*DOCUMENT EXCERPT*
▼▼▼
Criteria Class#

This class is used to evaluate the quality of a split while fitting a decision tree.

There are several default Criteria classes implemented in adaXT that can be directly loaded. It is also possible to create a custom criteria class, which is explained here.

Criteria classes can be loaded as follows:

from adaXT.criteria import CRITERIA_NAME

A list of all available Criteria classes is given below.

ClassificationCriteria #

Parent class for Criteria used in the Classification Tree Type. Can not be used as a standalone Criteria.

Criteria #

The base Criteria class from which all other criteria need to inherit.

Entropy #

Entropy based criteria, which can be used for classification. Formally, given class labels $\mathcal{L}$, the entropy in a node consisting of samples $I$, is given by $$ \text{Entropy} = - \sum_{k\in\mathcal{L}} P[k] \log_2 (P[k]), $$ where $P[k]$ denotes the fraction of samples in $I$ with class label $k$.

GiniIndex #

Gini index based criteria, which can be used for classification. Formally, given class labels $\mathcal{L}$, the Gini index in a node consisting of samples $I$, is given by $$ \text{GiniIndex} = 1 - \sum_{k\in \mathcal{L}} P[k]^2, $$ where $P[k]$ denotes the fraction of samples in $I$ with class label $k$.
▲▲▲
*DATA SECTION*
▼▼▼
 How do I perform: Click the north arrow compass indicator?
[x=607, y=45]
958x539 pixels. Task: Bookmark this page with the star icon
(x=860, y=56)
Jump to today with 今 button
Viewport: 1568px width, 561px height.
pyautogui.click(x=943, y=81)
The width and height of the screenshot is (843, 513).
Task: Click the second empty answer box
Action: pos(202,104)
▲▲▲
Transcribe the portion of the Criteria class documentation between "This class is" and "is given below.", inclusive.

This class is used to evaluate the quality of a split while fitting a decision tree.

There are several default Criteria classes implemented in adaXT that can be directly loaded. It is also possible to create a custom criteria class, which is explained here.

Criteria classes can be loaded as follows:

from adaXT.criteria import CRITERIA_NAME

A list of all available Criteria classes is given below.